La neige est tombée, des heures durant, tissant un épais manteau blanc à Dame Nature, sans ratures. Il y eut un soir d’engendrement, il y eut un matin ensoleillé. Nous voici tendrement enveloppés par cette neige fraîche si différente du givre : transformée en cristaux légers, l’eau prend 15 fois plus de place ; elle s’éclate dans l’espace, comme des cheveux ébouriffés, à la fois figés et aérés, si tant est qu’ils sont si tentés d’échapper à la pesanteur.
La neige s’est posée délicatement sur chaque tige, chaque brindille, ainsi ennoblies. Et, dès que le soleil s’y réverbère, elle se transfigure en mille diamants qui brillent de mille feux. La lumière est alors partout si étonnamment forte ! Comme si le soleil aveuglant de se réfléchir autant sur la neige désirait, le temps de cette féérie, compenser le déficit de lumière de ces longues nuits d’hiver…
Merci à la Personne qui a pu allumer une telle lumière parmi nous !
« Mais il n’y aura pas pour toujours des ténèbres sur ce pays envahi par l’angoisse… Le peuple qui vivait dans les ténèbres verra briller une grande lumière… » (Isaïe 8,23 ; 9,1).
« La Parole est faite chair et la lumière de Dieu vient briller dans les ténèbres de notre humanité » (Isaïe 9,5-6 ; Jean 1,1-5).
Passages bibliques cités par Augustin Nkundabashaka dans le Bulletin de Noël 2023 du M.I.R.-France (branche française du Mouvement International de la Réconciliation), qui présente le travail de plusieurs des personnes avec qui je collabore étroitement :
La « galette des rois » est une tradition bien vivante chez nous : le premier dimanche de janvier, pour l’Épiphanie, on “tire les rois” en famille. Cette année, nous avons la joie de vivre cette tradition avec des Mauriciens qui ne connaissent rien de cette tradition. Alors, je la raconte ici.
Le clou de la fête est au dessert, autour de la galette à frangipane (en forme de couronne) qui a été cuite pour l’occasion avec, en son sein, une fève cachée : aussitôt que la personne dont la part de gâteau contient la fève la découvre, elle est reconnue reine/roi et elle choisit qui sera roi/reine avec elle, pour toute la journée. Et on leur met une couronne royale dorée sur la tête. Au moment de la découpe de la galette, comme tous prennent un malin plaisir à repérer dans quelle part se trouve la fève, la personne la plus jeune d’entre nous est envoyée sous la table pour être la voix innocente : la maîtresse de maison pointe une part de gâteau en lui demandant à qui attribuer cette part…
Cette fête existait avant le christianisme. Après le solstice d’hiver, les Romains fêtaient le retour de la lumière de cette manière : maîtres et esclaves de la même maisonnée partageaient un gâteau, souvent fourré de miel et de datte, dans lequel était cachée la fève, sorte de tirage au sort de la personne honorée en roi/reine pour un jour.

========================

## TÂCHE À RÉALISER
Prolongez le texte sur la lumière d’hiver et la galette des rois en reprenant juste après sa dernière phrase. Le matériau placé ensuite est indépendant du texte présenté.

## EXTRAIT DE DONNÉES
========================

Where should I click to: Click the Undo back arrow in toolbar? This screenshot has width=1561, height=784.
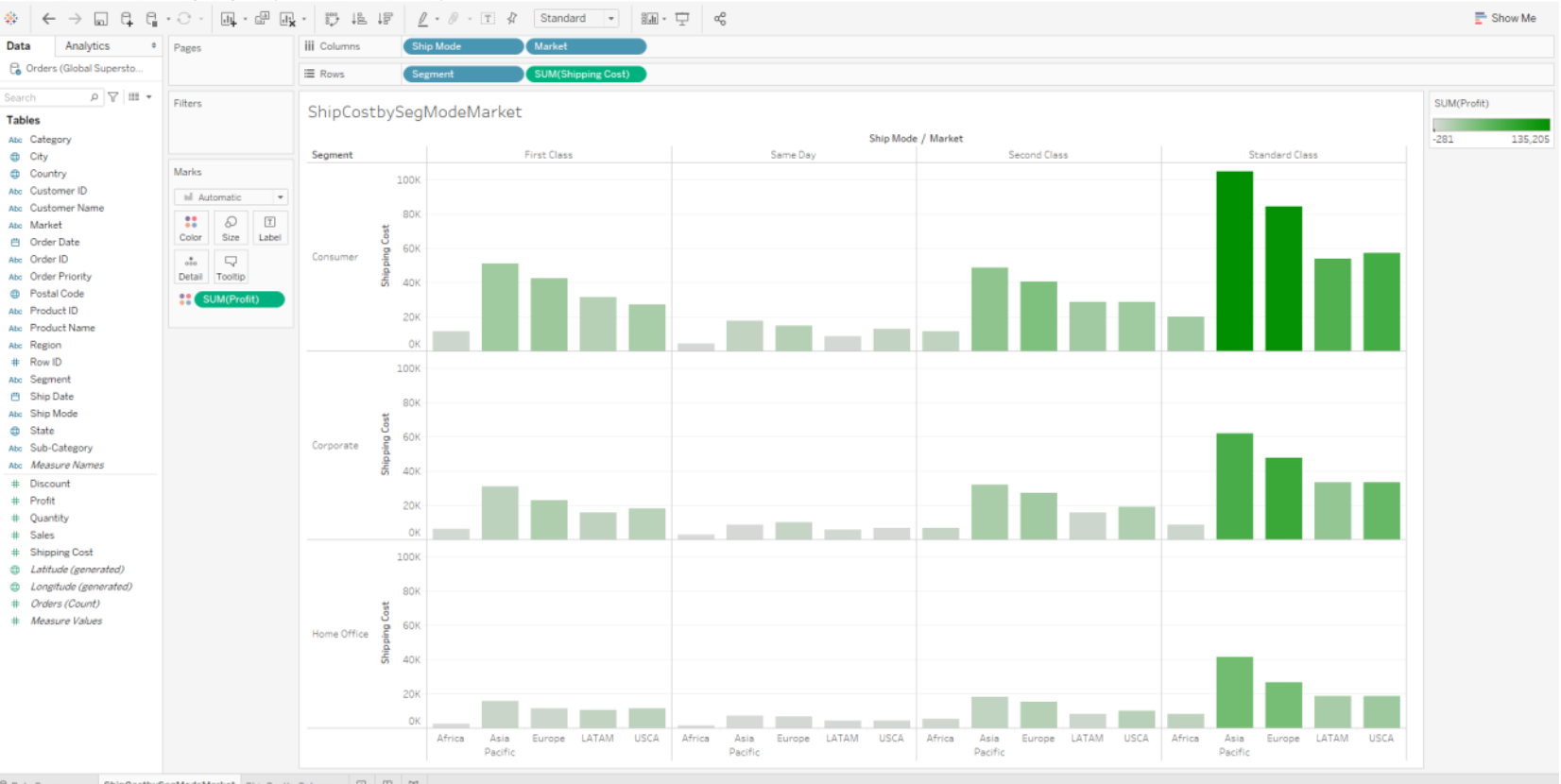pyautogui.click(x=48, y=19)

========================

## RÉPONSE RÉDIGÉE
Ce que les chrétiens ont apporté à cette fête, c’est un sens neuf de la royauté, de la couronne (forme qu’ils vont donner à la galette) et de la lumière.
Il y a les rois, au sens des chercheurs de l’essentiel qui ont la joie de connecter le Ciel et qui auront la surprise d’être illuminés de l’intérieur d’une étable : « Où est le roi des Juifs qui vient de naître ? Nous avons vu se lever son étoile et nous sommes venus nous prosterner devant lui. »
Il y a Hérode, le roi-politicien, qui cherche à éliminer le rival : « Allez vous renseigner avec précision sur l’enfant. Et quand vous l’aurez trouvé, avertissez-moi pour que j’aille, moi aussi, me prosterner devant lui. »
« Avertis en songe de ne pas retourner chez Hérode, les sages d’Orient regagnèrent leur pays par un autre chemin » (Mt 2, 1-12).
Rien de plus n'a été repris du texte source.